To find \[{{y}_{2}}\] , we will differentiate \[{{y}_{1}}\] with respect to \[x\].
\[{{y}_{1}}\] is of the form \[\dfrac{k}{p{{(x)}^{n}}}\], where \[k=bc-ad\], \[p(x)=(c+dx)\]and \[n=2\]
On differentiating \[{{y}_{1}}\] with respect to\[x\], we get ,
\[{{y}_{2}}=\dfrac{-k.n}{p{{(x)}^{n+1}}}.{{p}^{'}}(x)\]
\[=\dfrac{2(ad-bc).d}{{{(c+dx)}^{3}}}\]
Now , we will find the value of \[{{y}_{3}}\].
To find \[{{y}_{3}}\] , we will differentiate \[{{y}_{2}}\] with respect to \[x\].

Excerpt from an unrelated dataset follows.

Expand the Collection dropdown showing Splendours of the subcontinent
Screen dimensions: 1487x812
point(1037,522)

\[{{y}_{2}}\] is of the form \[\dfrac{c}{p{{(x)}^{m}}}\], where \[c=2d(ad-bc)\], \[p(x)=c+dx\] and \[m=3\]
On differentiating \[{{y}_{2}}\] with respect to \[x\], we get ,
So, \[{{y}_{3}}=\dfrac{-c.m}{p{{(x)}^{m+1}}}.{{p}^{'}}(x)\]

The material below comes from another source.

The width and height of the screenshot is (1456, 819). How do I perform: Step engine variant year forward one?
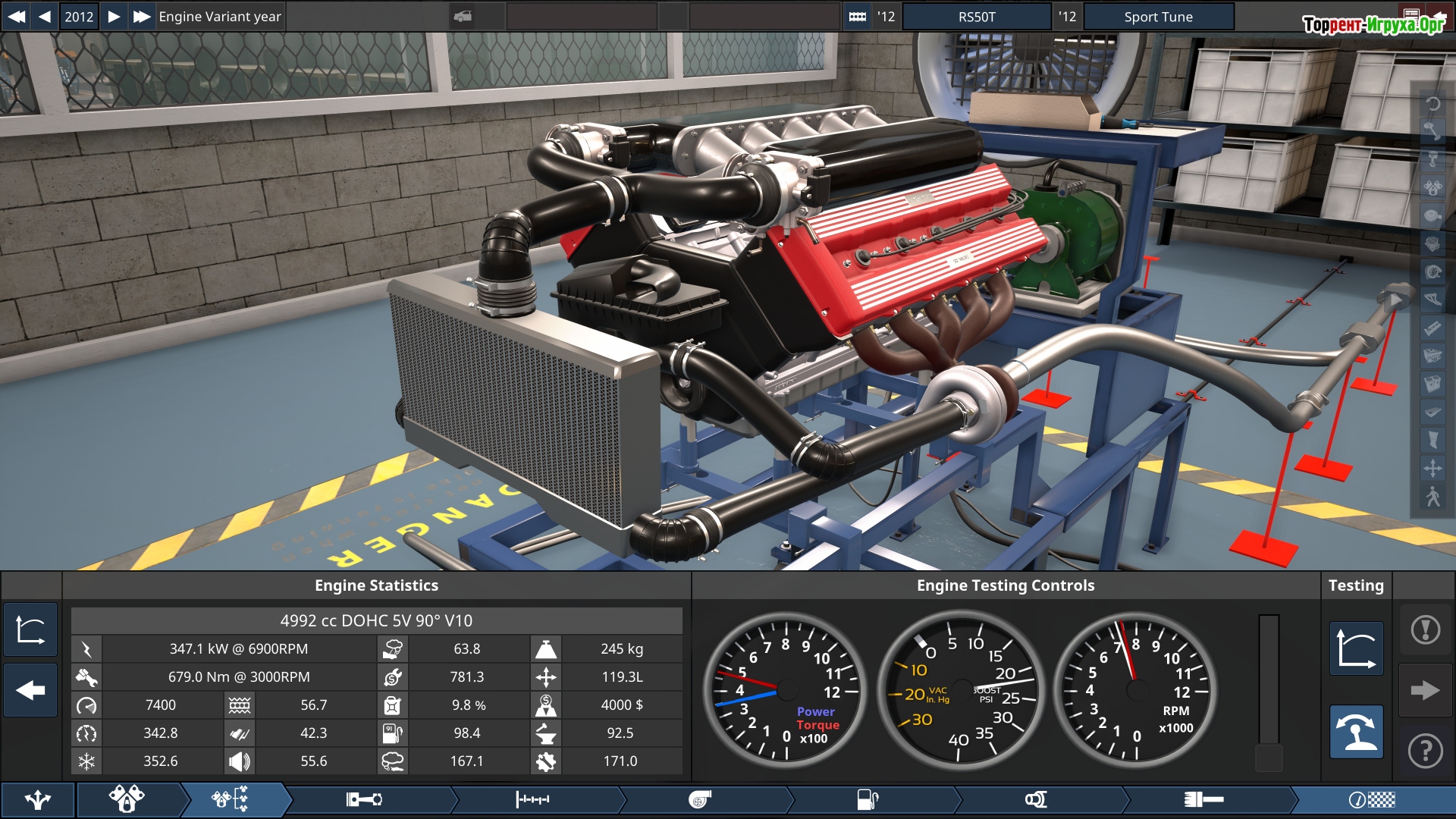[114, 16]
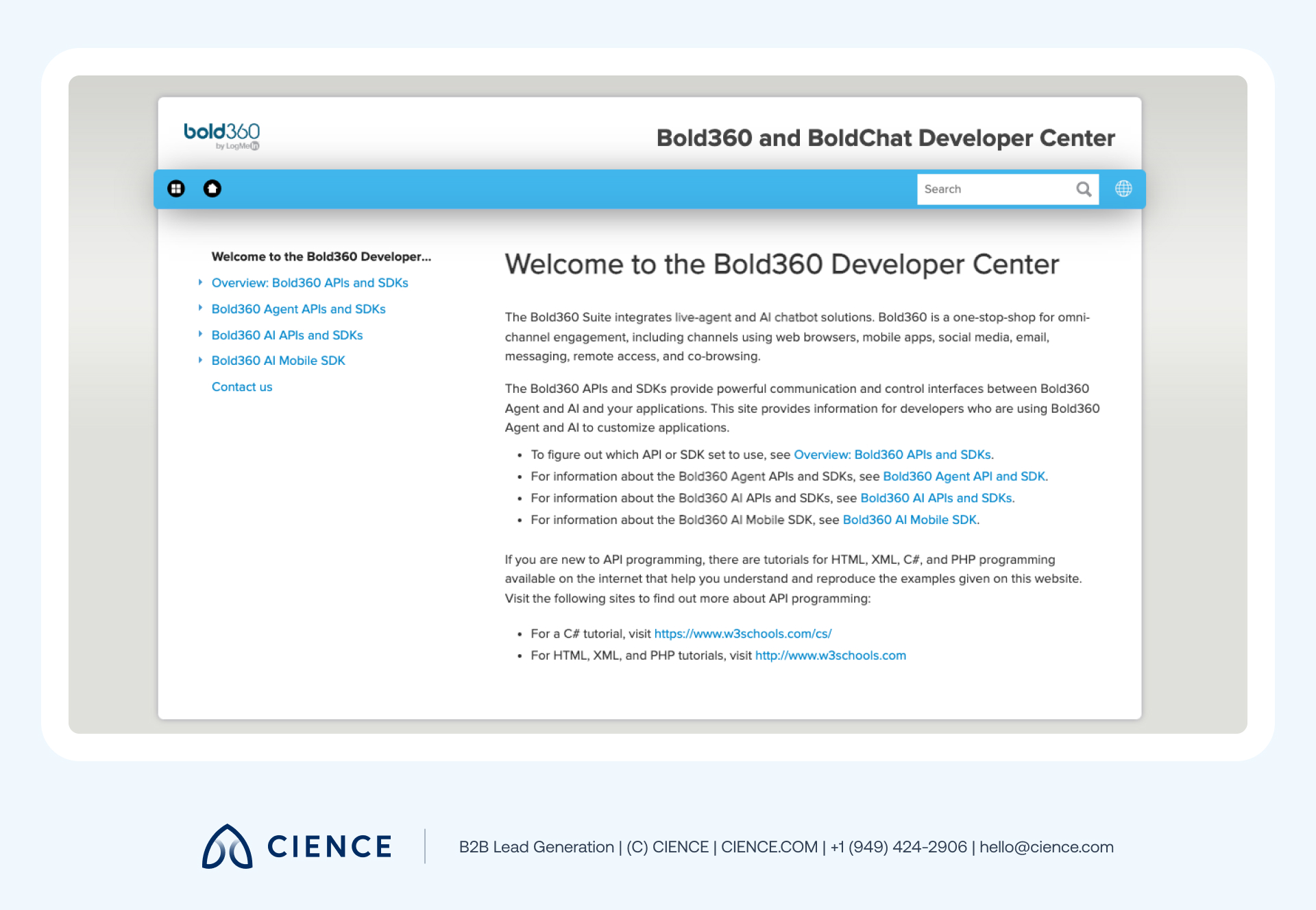The width and height of the screenshot is (1316, 910).
Task: Click the 'by LogMeIn' badge under the logo
Action: [x=236, y=147]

\[=\dfrac{-3(2d(ad-bc))}{{{(c+dx)}^{4}}}.d\]
\[=\dfrac{6{{d}^{2}}(bc-ad)}{{{(c+dx)}^{4}}}\]
Now , in the question, it is given that
\[\lambda {{y}_{1}}{{y}_{3}}=\mu y_{2}^{2}\]

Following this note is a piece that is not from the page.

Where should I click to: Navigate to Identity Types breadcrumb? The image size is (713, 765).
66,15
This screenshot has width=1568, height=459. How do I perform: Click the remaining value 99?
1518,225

Now , we will find the value of \[{{y}_{1}}{{y}_{3}}\].
To find the value of \[{{y}_{1}}{{y}_{3}}\], we will multiply the value of \[{{y}_{1}}\] with the value of \[{{y}_{3}}\].
So , \[{{y}_{1}}{{y}_{3}}=\dfrac{bc-ad}{{{(c+dx)}^{2}}}.\dfrac{6{{d}^{2}}(bc-ad)}{{{(c+dx)}^{4}}}\]
\[=\dfrac{(-(ad-bc))}{{{(c+dx)}^{2}}}.\dfrac{6{{d}^{2}}(-(ad-bc))}{{{(c+dx)}^{4}}}\]
\[=\dfrac{6{{d}^{2}}.{{(ad-bc)}^{2}}}{{{(c+dx)}^{6}}}\]
Now , we will find the value of \[y_{2}^{2}\] .
So, \[y_{2}^{2}={{[\dfrac{2d(ad-bc)}{{{(c+dx)}^{3}}}]}^{2}}\]
\[=\dfrac{4{{d}^{2}}{{(ad-bc)}^{2}}}{{{(c+dx)}^{6}}}\]
Now , comparing the values of \[{{y}_{1}}{{y}_{3}}\] and \[y_{2}^{2}\], we can conclude if we multiple \[{{y}_{1}}{{y}_{3}}\] by \[2\] and \[y_{2}^{2}\] by \[3\] , they can be equated as \[2\times {{y}_{1}}{{y}_{3}}=3y_{2}^{2}\]
i.e. \[2\times \dfrac{6{{d}^{2}}.{{(ad-bc)}^{2}}}{{{(c+dx)}^{6}}}=3\times \dfrac{4{{d}^{2}}{{(ad-bc)}^{2}}}{{{(c+dx)}^{6}}}\]
In the question , it is given \[\lambda {{y}_{1}}{{y}_{3}}=\mu y_{2}^{2}\].
Comparing with \[2{{y}_{1}}{{y}_{3}}=3y_{2}^{2}\] , we can see \[\lambda =2\] and \[\mu =3\]
So, \[{{\mu }^{{{\lambda }^{2}}}}={{3}^{{{2}^{2}}}}={{3}^{4}}=3\times 3\times 3\times 3=81\]

Note: \[{{y}_{1}}\] and \[{{y}_{2}}\] are composite functions , i.e of the form \[h(x)=a(b(x))\] and hence, the derivative will be of the form \[h'(x)=a'(b(x))\times b'(x)\].
So, \[\dfrac{d}{dx}({{y}_{1}})=\dfrac{kn}{p{{(x)}^{n+1}}}.{{p}^{'}}(x)\]
Here , most of the students make a mistake of not multiplying by \[{{p}^{'}}(x)\]. Such mistakes should be avoided as students can end up getting a wrong answer.